Tasks for this exercise
- a) Answer these questions from the passage on New Jersey schools:
(i) Which two states rank ahead of New Jersey in educational achievement?
(ii) What does the leader have a Department of Education minion bring him?
(iii) In what kind of areas are all the "failing schools" located?
- b) Pick up the passage on New Jersey schools after its final sentence and keep writing it.
---- Exercise passage
Of course, there is a major problem in the inner cities of New Jersey and doing nothing to improve the educational opportunities of children in these schools is not acceptable. But what would an actual leader do when faced with the daunting issues of turning around education in the State’s urban areas? Well, a leader might look around and notice that his State has the third highest educational achievement of any state in the country, behind only Massachusetts and Vermont. That must mean that many public schools in New Jersey are doing very well indeed. A leader might try to find out what these schools are doing right.

What that leader would find is many high achieving schools and school districts throughout the State of New Jersey. That leader would also find that virtually all of those schools had strong teacher unions, tenure and seniority rules, reasonable working conditions and competitive pay and benefits. The leader would also find a healthy mix of experienced and newer teachers, programs for continued professional development and a staff of teachers, support staff and administrators dedicated to student well-being and achievement.

The leader might notice that these schools had a rich curriculum that included lots of opportunities in the core subjects, but also in arts education, athletics and co-curricular activities. The leader might also note that the school buildings themselves were in good repair and had an adequate supply of educational materials, including well-stocked and well-staffed libraries, to support the teachers and children.

A leader might then conclude that unions, tenure and seniority are not what is wrong with the schools. That conversely strong unions, competitive salaries and benefits and good working conditions actually make a school attractive to a prospective teacher. The leader might further conclude that a bare bones curriculum, crumbling infrastructure and staffing reductions would not be in the best interest of a thorough and efficient urban education.

Finally, this leader would go back to the office and have some Department of Education minion bring him a socio-economic map of New Jersey. There he would see, in living color, the answer to school improvement. “Wow!”, he might say to the minion, “Did you notice that all the high achieving schools in New Jersey are in relatively wealthy areas and all the “failing schools” are in high poverty areas?”

“But poverty is no excuse for poor schools, Governor.” might squeal the minion. “No,” the wise leader might respond, “it is not an excuse, but it is a reason.”
--------
---- Exercise data
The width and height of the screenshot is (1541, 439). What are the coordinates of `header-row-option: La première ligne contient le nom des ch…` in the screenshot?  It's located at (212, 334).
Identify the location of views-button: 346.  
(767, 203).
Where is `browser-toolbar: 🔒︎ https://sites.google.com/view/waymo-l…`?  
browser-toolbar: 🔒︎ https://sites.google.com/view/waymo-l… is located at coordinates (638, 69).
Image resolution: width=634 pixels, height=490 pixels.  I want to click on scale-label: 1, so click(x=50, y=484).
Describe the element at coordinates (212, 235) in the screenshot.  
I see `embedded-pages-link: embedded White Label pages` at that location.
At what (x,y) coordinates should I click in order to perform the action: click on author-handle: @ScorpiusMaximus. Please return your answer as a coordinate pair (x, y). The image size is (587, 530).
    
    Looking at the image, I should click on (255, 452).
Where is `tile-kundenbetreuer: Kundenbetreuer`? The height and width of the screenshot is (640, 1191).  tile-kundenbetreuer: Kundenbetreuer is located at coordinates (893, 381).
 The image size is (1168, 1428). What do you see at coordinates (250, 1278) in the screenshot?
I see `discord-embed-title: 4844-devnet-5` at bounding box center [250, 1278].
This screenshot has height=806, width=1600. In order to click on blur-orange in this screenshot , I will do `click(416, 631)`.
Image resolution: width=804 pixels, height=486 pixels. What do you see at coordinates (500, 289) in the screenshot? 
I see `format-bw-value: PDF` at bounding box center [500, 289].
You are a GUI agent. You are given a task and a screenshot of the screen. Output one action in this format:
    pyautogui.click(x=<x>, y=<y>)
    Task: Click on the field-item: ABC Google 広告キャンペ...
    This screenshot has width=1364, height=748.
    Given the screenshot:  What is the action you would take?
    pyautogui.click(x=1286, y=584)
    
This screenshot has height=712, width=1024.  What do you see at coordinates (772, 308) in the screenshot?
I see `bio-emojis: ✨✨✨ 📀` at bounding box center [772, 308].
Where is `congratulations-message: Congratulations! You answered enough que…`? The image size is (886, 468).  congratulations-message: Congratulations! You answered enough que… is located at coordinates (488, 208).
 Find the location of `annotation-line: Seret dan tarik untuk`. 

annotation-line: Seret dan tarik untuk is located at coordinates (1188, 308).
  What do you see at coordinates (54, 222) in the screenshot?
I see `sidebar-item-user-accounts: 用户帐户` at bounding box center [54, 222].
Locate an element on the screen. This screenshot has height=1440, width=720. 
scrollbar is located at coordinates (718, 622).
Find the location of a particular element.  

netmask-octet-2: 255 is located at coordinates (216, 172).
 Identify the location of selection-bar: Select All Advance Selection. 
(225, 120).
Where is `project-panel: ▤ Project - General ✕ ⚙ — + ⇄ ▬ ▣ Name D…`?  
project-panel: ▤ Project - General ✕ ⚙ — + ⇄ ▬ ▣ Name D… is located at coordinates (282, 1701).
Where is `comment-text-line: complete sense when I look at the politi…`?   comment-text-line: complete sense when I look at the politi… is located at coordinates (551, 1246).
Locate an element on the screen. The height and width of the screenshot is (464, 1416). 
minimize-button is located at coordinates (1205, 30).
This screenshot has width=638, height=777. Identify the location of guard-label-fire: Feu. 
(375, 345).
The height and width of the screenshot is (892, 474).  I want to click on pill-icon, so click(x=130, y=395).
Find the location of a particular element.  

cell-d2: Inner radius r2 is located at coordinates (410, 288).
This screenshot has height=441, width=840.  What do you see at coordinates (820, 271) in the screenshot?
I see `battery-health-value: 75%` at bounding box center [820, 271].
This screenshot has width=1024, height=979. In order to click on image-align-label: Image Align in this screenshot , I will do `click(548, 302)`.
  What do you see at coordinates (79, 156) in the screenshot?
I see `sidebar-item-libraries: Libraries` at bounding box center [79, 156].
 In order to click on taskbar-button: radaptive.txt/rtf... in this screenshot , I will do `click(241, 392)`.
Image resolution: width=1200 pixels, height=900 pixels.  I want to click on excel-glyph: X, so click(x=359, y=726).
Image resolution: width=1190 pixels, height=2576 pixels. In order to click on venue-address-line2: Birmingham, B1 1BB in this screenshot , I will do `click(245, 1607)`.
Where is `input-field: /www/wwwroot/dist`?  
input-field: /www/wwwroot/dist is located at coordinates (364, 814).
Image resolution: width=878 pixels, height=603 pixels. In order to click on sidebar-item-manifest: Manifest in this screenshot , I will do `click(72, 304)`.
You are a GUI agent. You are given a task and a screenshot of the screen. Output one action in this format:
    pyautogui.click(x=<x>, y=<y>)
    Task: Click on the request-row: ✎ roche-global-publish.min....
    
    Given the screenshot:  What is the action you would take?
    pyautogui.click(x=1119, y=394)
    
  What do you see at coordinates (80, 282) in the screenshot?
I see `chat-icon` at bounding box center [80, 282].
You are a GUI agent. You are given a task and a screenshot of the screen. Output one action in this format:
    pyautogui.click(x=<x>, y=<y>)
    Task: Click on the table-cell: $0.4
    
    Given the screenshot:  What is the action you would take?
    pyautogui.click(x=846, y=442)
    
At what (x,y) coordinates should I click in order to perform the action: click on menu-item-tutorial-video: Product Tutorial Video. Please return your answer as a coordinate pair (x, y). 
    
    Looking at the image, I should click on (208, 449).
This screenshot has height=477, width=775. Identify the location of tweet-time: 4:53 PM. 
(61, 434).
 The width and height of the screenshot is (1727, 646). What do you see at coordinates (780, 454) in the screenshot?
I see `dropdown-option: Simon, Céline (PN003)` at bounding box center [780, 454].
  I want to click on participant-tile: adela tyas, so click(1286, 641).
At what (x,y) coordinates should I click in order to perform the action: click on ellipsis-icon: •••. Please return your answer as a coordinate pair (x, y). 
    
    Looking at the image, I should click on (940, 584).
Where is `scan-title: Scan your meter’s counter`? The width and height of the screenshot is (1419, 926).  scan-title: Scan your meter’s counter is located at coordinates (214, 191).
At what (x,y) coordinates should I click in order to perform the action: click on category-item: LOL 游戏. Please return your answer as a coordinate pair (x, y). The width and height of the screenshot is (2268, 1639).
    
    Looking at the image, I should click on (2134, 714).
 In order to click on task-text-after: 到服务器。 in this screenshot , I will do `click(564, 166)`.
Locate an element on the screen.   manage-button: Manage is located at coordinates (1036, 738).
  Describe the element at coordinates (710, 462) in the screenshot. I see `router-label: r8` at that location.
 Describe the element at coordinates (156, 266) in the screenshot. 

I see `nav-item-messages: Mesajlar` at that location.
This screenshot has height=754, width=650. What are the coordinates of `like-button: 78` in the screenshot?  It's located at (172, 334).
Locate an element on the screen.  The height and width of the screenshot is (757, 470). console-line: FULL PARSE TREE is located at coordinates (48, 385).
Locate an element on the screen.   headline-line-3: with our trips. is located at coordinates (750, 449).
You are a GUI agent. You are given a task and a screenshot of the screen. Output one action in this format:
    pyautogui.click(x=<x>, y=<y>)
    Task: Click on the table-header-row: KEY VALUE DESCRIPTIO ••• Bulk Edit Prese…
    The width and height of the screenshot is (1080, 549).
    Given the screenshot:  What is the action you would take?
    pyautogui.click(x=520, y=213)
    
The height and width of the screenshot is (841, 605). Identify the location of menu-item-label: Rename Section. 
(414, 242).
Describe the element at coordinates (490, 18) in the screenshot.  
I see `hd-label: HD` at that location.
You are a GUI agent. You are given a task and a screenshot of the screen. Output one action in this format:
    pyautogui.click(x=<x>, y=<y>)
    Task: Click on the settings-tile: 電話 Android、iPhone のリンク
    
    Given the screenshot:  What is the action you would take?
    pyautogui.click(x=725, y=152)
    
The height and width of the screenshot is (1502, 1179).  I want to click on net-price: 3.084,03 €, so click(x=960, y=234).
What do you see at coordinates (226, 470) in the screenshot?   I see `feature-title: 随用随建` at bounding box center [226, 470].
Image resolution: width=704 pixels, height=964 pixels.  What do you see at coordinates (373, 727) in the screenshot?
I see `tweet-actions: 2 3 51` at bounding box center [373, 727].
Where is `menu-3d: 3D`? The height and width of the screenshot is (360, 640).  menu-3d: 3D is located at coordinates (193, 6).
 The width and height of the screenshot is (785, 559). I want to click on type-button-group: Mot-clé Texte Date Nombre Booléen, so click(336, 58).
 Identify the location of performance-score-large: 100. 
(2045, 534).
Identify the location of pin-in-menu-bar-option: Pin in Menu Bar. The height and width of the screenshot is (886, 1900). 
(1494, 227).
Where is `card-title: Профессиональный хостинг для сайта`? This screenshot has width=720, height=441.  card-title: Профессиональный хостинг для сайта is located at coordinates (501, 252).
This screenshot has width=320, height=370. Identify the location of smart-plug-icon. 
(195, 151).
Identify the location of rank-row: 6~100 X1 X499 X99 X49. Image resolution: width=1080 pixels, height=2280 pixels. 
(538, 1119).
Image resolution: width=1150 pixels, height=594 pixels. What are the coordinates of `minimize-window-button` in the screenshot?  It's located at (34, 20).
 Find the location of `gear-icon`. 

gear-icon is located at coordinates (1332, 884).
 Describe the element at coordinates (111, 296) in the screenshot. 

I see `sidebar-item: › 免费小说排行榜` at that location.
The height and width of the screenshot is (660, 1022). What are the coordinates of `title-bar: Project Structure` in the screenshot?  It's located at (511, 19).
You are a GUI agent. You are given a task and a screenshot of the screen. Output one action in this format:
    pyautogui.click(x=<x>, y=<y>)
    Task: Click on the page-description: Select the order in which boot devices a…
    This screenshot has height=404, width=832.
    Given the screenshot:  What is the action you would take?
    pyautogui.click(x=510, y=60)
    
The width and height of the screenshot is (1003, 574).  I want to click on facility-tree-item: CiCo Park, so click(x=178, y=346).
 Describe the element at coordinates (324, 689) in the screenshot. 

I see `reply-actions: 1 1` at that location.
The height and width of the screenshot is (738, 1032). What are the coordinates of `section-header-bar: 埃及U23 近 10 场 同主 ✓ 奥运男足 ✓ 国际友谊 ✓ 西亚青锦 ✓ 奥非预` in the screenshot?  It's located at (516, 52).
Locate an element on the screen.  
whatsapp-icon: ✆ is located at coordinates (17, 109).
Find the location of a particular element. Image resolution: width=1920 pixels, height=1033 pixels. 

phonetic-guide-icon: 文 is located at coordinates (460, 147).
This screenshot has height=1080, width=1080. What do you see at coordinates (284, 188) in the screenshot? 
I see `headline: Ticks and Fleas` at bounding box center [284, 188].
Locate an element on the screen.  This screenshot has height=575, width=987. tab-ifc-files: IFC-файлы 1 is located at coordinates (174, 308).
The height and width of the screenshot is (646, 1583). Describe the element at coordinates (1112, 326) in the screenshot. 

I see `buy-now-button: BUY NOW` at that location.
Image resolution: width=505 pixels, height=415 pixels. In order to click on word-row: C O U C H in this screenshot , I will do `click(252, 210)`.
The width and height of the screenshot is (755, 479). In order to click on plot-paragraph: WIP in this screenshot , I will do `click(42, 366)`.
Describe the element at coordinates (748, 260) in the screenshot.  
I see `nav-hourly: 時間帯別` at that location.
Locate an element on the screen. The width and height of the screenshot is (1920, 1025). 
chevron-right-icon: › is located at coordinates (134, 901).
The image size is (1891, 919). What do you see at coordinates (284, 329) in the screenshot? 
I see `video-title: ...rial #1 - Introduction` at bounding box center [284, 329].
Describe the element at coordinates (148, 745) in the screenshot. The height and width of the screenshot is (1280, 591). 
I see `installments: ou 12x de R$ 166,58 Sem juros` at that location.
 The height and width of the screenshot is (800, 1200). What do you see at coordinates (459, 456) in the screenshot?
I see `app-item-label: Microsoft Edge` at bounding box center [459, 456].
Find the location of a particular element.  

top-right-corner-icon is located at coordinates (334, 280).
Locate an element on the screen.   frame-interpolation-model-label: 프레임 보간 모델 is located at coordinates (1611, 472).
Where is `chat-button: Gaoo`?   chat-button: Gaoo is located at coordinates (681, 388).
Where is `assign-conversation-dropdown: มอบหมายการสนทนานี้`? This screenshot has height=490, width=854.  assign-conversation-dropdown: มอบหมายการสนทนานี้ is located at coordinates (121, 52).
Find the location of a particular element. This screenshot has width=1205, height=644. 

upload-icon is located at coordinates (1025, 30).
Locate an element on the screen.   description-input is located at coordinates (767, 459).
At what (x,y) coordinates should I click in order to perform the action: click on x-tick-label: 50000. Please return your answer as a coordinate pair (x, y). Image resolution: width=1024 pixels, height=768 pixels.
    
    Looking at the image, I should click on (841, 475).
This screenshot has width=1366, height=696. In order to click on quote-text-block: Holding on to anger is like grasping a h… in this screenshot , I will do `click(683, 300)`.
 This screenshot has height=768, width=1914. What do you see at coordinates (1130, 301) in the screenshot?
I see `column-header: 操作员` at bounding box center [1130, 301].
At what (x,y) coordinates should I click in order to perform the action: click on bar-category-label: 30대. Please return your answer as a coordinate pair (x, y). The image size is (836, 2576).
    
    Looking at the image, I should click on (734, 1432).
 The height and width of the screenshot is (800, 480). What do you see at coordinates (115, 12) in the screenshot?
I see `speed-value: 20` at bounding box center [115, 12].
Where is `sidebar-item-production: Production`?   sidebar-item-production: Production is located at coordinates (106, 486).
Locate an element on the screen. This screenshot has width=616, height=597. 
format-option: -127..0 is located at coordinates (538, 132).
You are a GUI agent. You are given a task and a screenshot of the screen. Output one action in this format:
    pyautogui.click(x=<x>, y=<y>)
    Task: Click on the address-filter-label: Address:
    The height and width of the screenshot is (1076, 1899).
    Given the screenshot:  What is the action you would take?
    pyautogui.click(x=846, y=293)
--------
Numbered responses
- a)
(i) Massachusetts and Vermont
(ii) A socio-economic map of New Jersey
(iii) High poverty areas

- b)
A real leader could only then conclude that vouchers and charter schools were not going to change the calculus for the inner city child. Only through a combined effort to do something about poverty and to ensure that urban schools were properly funded could real inroads be made.

A leader would then try to move forward with a plan on two fronts.

What we get from Christie is not leadership, but demagoguery. We get a cynical appeal to our baser emotions and prejudices, instead of a visionary plan that might make a real positive difference in children’s lives. With his sound bite outbursts about “failure factories”, Governor Christie continues to throw urban children, parents and educators under the school bus.

Here is my comment on the blog post:

You and others are correct to reject the arguments of politicians like Christie and the many so-called business gurus who advocate privatization of education, vouchers, and reliance on testing to assess both student and teacher performance and who blame teachers and their unions for the problems with education in America. Critics of these initiatives are wrong, however, to cite them as examples of the danger in applying business principles to problems in our schools. These proposals have nothing to do with business principles.

These same critics are also wrong to defend the state of education in America as something less than a crisis. Administrators, educational researchers, and policymakers are poorly positioned to judge the performance of public education.

If you wish to know the truth about the quality of education in America, ask the employer who is struggling to hire people who can read, write, and enumerate with any level of sophistication. Ask test administrators like myself, who see only minimal improvements in the number of young people, over the past decade, who can earn the minimum score on the ASVAB (Armed Services Vocational Aptitude Battery) to gain eligibility for entry in to the Armed Services of the United States. Ask the middle school and high school teachers of our urban public schools who devote so much time to dealing with behavior issues in their classrooms that teaching has become problematic.

Draw your own conclusions when you examine the results of the performance of American children, as documented by PISA (Programme for International Student Assessment), when compared to children of other developed and developing nations.

Our systems of education in America derive no benefit when their advocates lash out at critics and pull their heads inside their shells while claiming that everything is getting better.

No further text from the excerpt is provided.